Again, the DOL has not addressed this issue and employers should consult with counsel before disapproving any leave.

Employee hire date FMLA year

All the same considerations involved in the fiscal or state-mandated year scenario apply the employee hire date FMLA year. However, here each employee operates on a unique schedule. Each employee would have entered the FFCRA period at a different point in their FMLA year. Similarly, they will all exit it the same way.

The Rolling FMLA calendar year

FMLA regulations permit employers to start each employee’s FMLA year from the beginning of FMLA leave. Again, each employee will operate on a different year. This method is generally seen as advantageous to employers because it prevents piecing leave from two years together.

The FFCRA, however, raises some questions the DOL has not answered. Specifically, does taking EPSL trigger the beginning of an FMLA year? For example, say an employee lived in a locale previously under lockdown for two weeks. She took EPSL during that period and returned to work when the lockdown ended. If EPSL is treated the same as traditional FMLA leave, then her FMLA year began with the lockdown. Further, that two weeks counts against her 12-week entitlement.

Sticking with our scenario, assume this employee gets pregnant and is due in early 2021. She might argue her FMLA year should begin with her first day of maternity leave instead of her EPSL start date. If she is correct, she has twelve weeks of leave, not ten.

Alternatively, let’s assume her quarantined started May 1, 2020. She begins her maternity leave April 3, 2021. If her FMLA year started May 1, 2020, the first four weeks of her maternity leave would fall within the 2020-2021 year. She could then take up to twelve weeks after May 1, 2021 because it is a new year. In this case, the EPSL actually got her sixteen weeks of continuous maternity leave.

Again, this is all uncharted territory. Look for additional guidance from the DOL and consult with counsel on all FMLA leave decisions.

Interaction with other laws

Any discussion of FMLA leave must include employer options when leave is exhausted. Employers may not terminate employees following their FMLA without considering their rights under the Americans With Disabilities Act (ADA). The employer must determine whether the employee’s condition is a disability under the ADA. This is not the same as the FMLA’s serious health condition, but often they overlap. If the employee meets the ADA’s definition of disabled, then the employer must analyze whether additional time off is a reasonable accommodation. The employer must document that analysis especially if it terminates the employee. The courts will want to see it. No document analysis equals ADA violation.

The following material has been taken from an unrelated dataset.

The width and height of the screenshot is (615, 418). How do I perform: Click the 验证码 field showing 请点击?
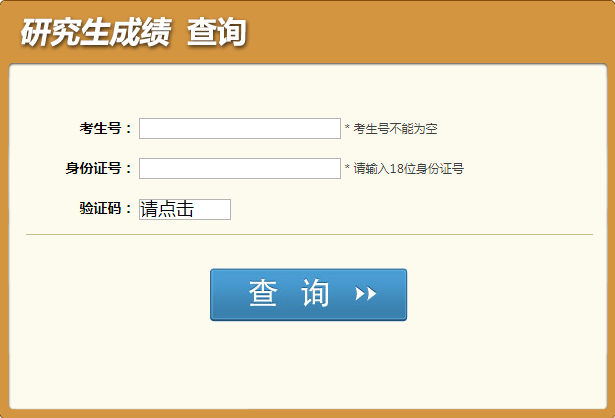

Armed Force members and their families have rights under the Uniformed Services Employment and Reemployment Act (USERRA). Employers must count time spent on active duty toward the calendar and hour requirements for coverage under the FMLA. Reservists who return, for example, after a six-month active tour of duty should be treated as if they had worked those six months for the company: They would be eligible for FMLA leave if that time put them over the 12-month, 1,250-hour requirement for eligibility.